> _Page text_
━━━━━━
Speeding up STARK Provers with Multicircuits

November 25, 2022 by Thorkil Værge

A significant challenge when building STARK provers is the computational overhead of generating a proof of correct execution of a program. How do we get it fast enough?

For a program of $N$ instructions the asymptotic runtime for generating a proof is $O(N\cdot log(N))$ but this hides the fact that the involved constants can be very big. The asymptotic limit comes from executing number-theoretic transform (NTT) over a large domain, where NTT is the finite-field version of FFT, fast Fourier transform. But this was not where the very big constants came from for the STARK VM we are building, Triton VM. Instead, the big constants came from evaluating multivariate polynomials over a big domain.

## STARKs and Multivariate Polynomials

STARKs achieve their guarantees of computational integrity through constraints on allowed register values in the virtual machine.^{1} These constraints are expressed
as multivariate polynomials over the register values over pairs of rows in the execution trace. The simplest example of such a constraint is the rule
that the clock cycle register must increase by one for each cycle: $clk_{n+1} - clk_n - 1 = 0$. In this example the clock cycle counter is a register in the virtual machine. If the clock cycle register is considered the first register of the virtual machine, this constraint can be expressed in terms of the multivariate polynomial $f(x_{0,n}, x_{1,n}, ..., x_{N-1,n}, x_{0,n+1}, x_{1,n+1}, ..., x_{N-1,n+1}) = x_{0,n+1} - x_{0,n} - 1$ where $N$ is the number of registers in the VM.
━━━━━━
> _Given information_
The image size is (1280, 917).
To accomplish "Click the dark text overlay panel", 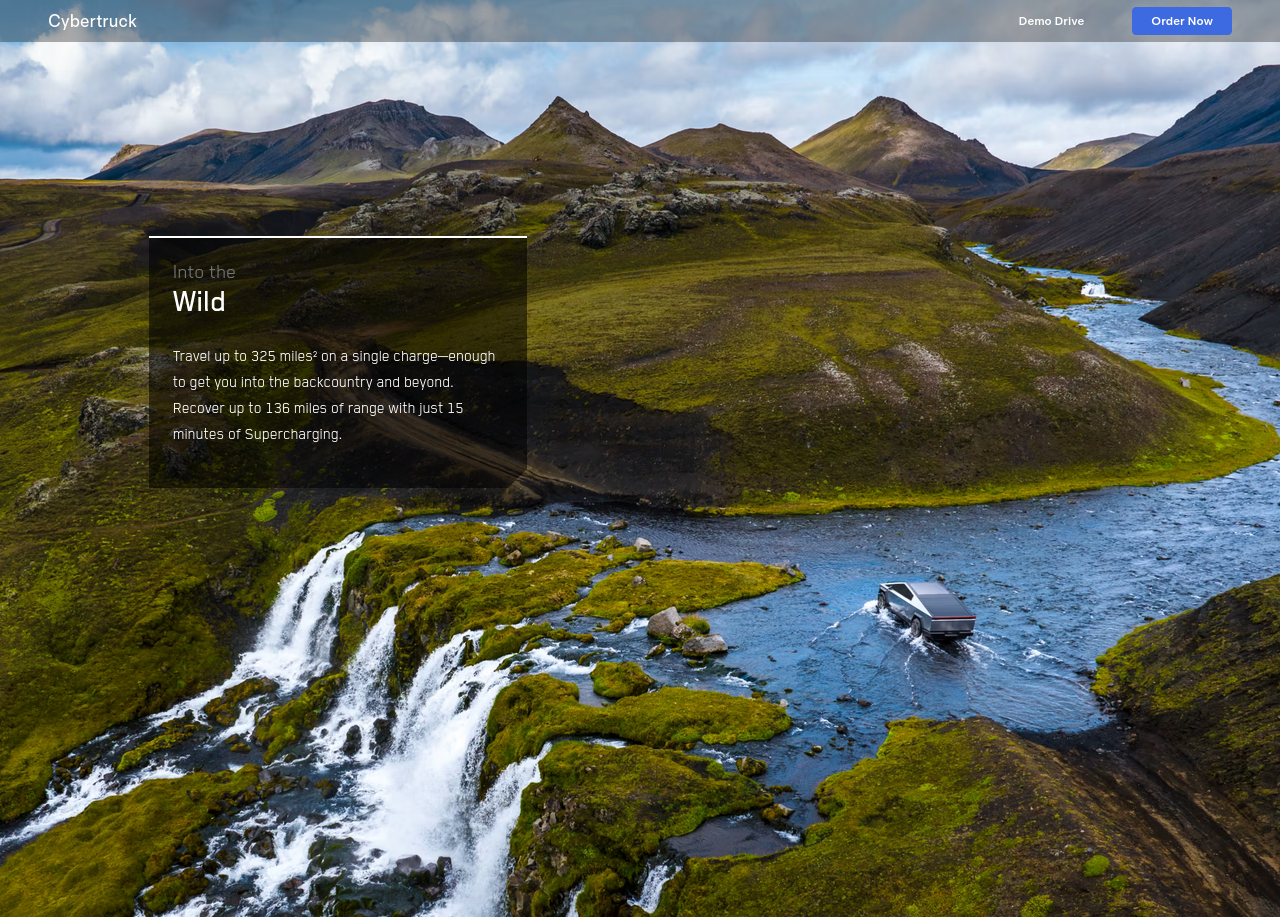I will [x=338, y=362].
━━━━━━
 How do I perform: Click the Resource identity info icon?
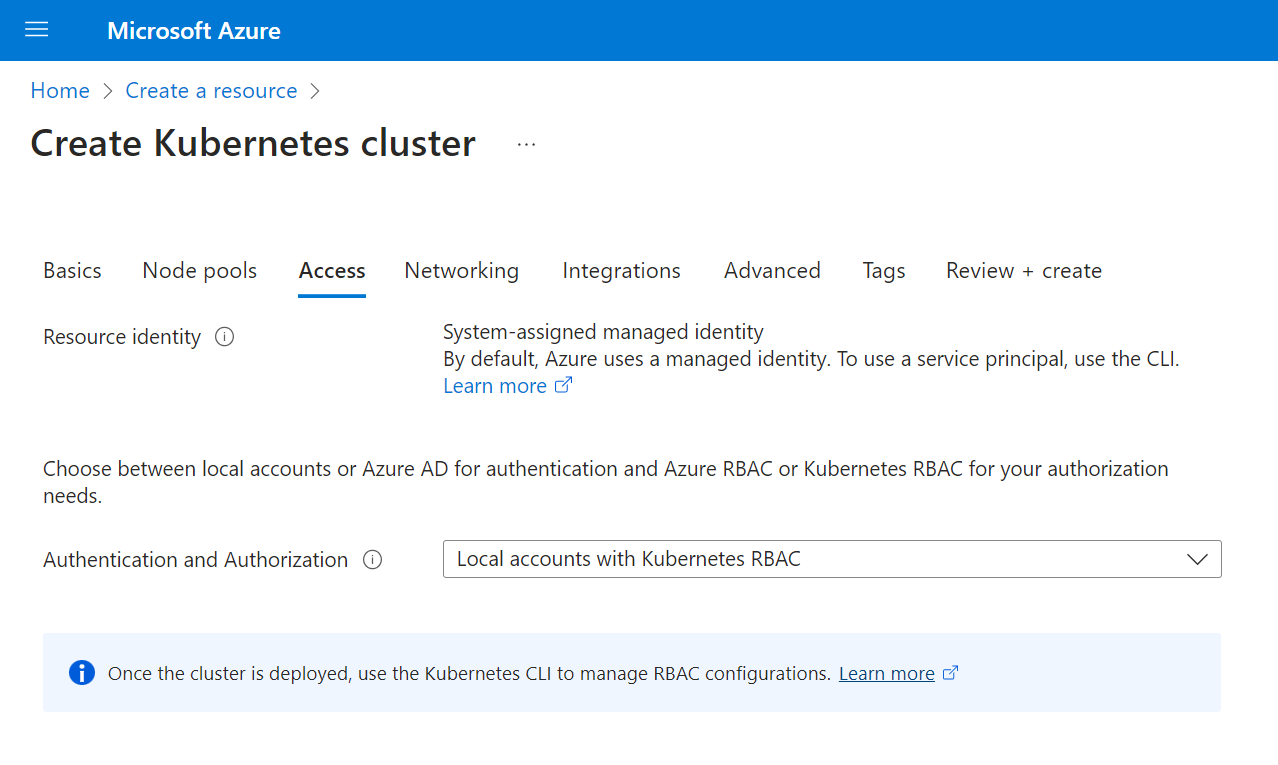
━━━━━━
> _Short problem 1_
Answer these from the article on STARK provers:
(a) What is the asymptotic runtime for generating a proof for a program of N instructions?
(b) For Triton VM, what did the very big constants come from?
(c) What rule is given as the simplest example of a constraint?
> _Short problem 2_
List every abbreviation written in capital letters that appears in the article on STARK provers.
> _Short problem 3_
Resume the article on STARK provers, starting right after its last sentence.
The data is separate from the article on STARK provers.

> _Task output 1_
(a) O(N·log(N))
(b) Evaluating multivariate polynomials over a big domain
(c) The clock cycle register must increase by one for each cycle.

> _Task output 2_
STARK, NTT, FFT, VM

> _Task output 3_
More complex constraint polynomials come into play when the constraints of an instruction are defined. The constraint for an add instruction on a stack machine is $st0_{n+1} = st0_n - st1_n \Rightarrow st0_{n+1} - st0_n - st1_n = 0$ meaning that the next value of the $st0$ register must be the sum of the previous value of the $st0$ and $st1$ registers. But this constraint can obviously only be active when the add instruction is executed and this qualification is achieved by deselector polynomials of the form $\prod_{op' \neq add}\left(ci - a_{add}\right)$ where $ci$ is the current register and $a_{add}$ is the opcode for the add instruction. The deselector polynomial for add is zero for all other instructions than add. These deselector polynomials are multiplied with the instruction-specific constraints.

The details of the constraint polynomials are not important for this blogpost though. Suffice it to say that the constraint polynomials can reach a high complexity, or degree if you will^{2}, that makes computing them slow.

An integral part of the STARK proof is to evaluate the multivariate polynomials over a domain that's significantly bigger than the number of cycles executed in the program.

^{1}

To learn how zk-STARKs work, take a look at our tutorials: Anatomy of a STARK and BrainSTARK.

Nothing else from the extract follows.